La democrazia perde a causa delle sue premesse (i cittadini elettori nell’epoca della complessità sociale). I cittadini – tranne gruppi minoritari – sanno poco, non sempre capiscono, si informano in modo stereotipato presso fonti che confermano i loro stereotipi e pregiudizi oppure non si informano proprio, giudicano umoralmente sulla base di frammenti sparsi e incoerenti di protoinformazioni (il titolo letto sul giornale dimenticato sul treno, il commento dell’amico al bar, il pistolotto del cognato che ha l’amico assessore e che quindi sa sempre tutto…). Se la democrazia è quindi il volere del popolo (come insegnano la vulgata e il vocabolario Treccani) le cose vanno bene così: il volere del popolo è quello espresso, consapevolmente o no, attraverso il voto (informato o disinformato, competente o umorale) qualunque sia il suo esito.

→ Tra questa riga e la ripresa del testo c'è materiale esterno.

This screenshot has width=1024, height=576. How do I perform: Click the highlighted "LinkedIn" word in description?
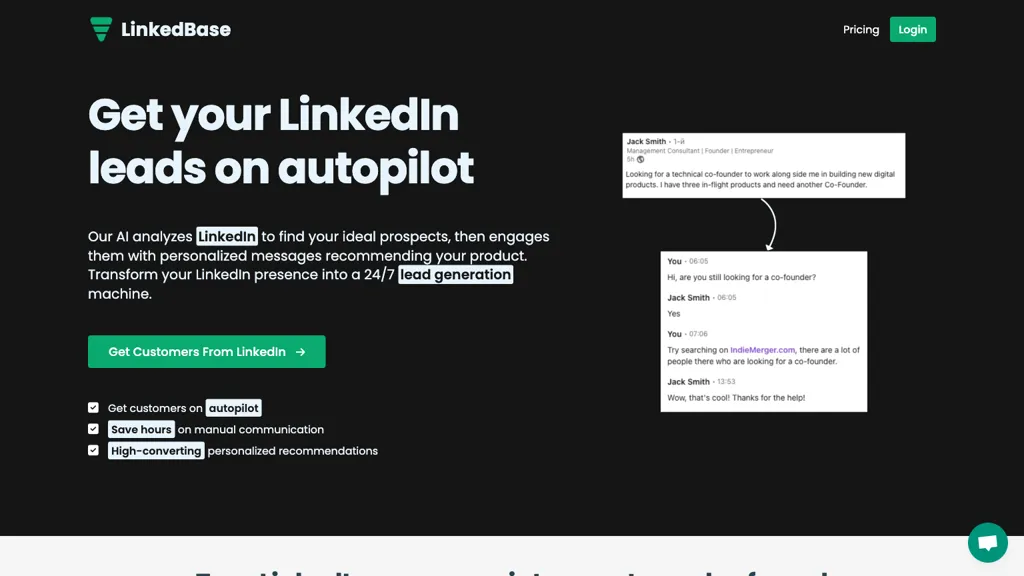point(227,236)
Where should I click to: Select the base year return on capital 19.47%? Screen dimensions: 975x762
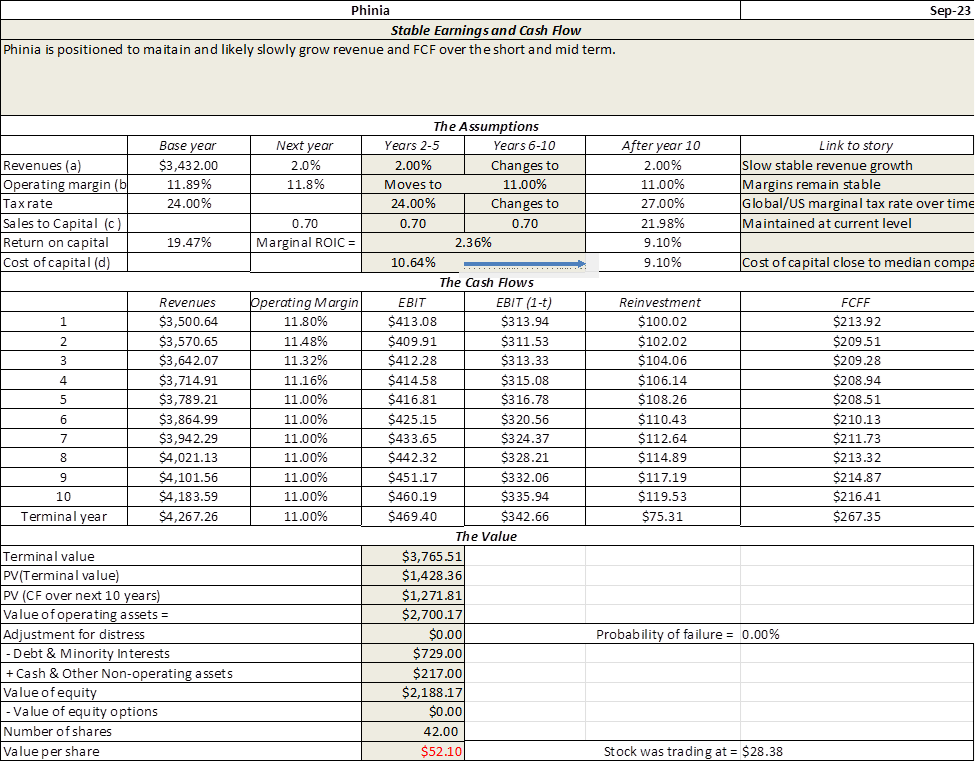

Ma se la democrazia fosse invece il buon governo nell’interesse del popolo, realizzato con la partecipazione attiva del popolo, allora siamo lontanissimi dal poterci chiamare democrazia.

Torno a Trump per dire che è il democratico presidente del più democratico fra i paesi dell’Occidente (per definizione tutti democratici); l’avete eletto? Tenetevelo! E non venitemi a dire “No, io ho votato Clinton” perché è una fesseria. Quando comperi il gratta-e-vinci speri di ricevere il superpremio, ma se gratti a vuoto accetti di avere sprecato i tuoi soldi, sai che sono le regole, mica te la prendi col tabaccaio e chiedi di essere rimborsato. Quando vai a votare accetti l’esito della gara e l’eletto è anche tuo, è anche frutto del tuo voto contrario, proprio perché ne hai accettate le regole. I romani si tengano la Raggi perché tutti l’hanno eletta, anche chi ha votato Giachetti, anche chi non è andato a votare. E state contenti che siete nel peggior sistema politico eccettuati tutti gli altri. State comunque meglio dei russi e dei turchi, e molto meglio dei nordcoreani, quindi non lamentatevi troppo. Hanno vinto gli imbecilli? Hanno vinto gli ignoranti, i populisti, i demagoghi? Perché vi lamentate? Cosa abbiamo fatto, in concreto, ciascuno di noi, per migliorare la democrazia a partire dalla nostra città, dalla nostra strada, dal rispetto quotidiano delle regole basilari della convivenza, dal rifiuto delle idee basate su a priori, dal sano relativismo e dell’inclusione, dall’usare la testa e non la pancia? La Democrazia, quella importante e vera, non si sostanzia in una forma di stato e di governo se prima non è assolutamente incarnata in ciascun individuo, che agisce la democrazia in tutti i suoi atti quotidiani, professionali e domestici, pubblici e privati, rendendo tali atti educativi.

E quindi: viva Trump. Speriamo di essere tutti qui fra quattro anni, perché le premesse non sono buone.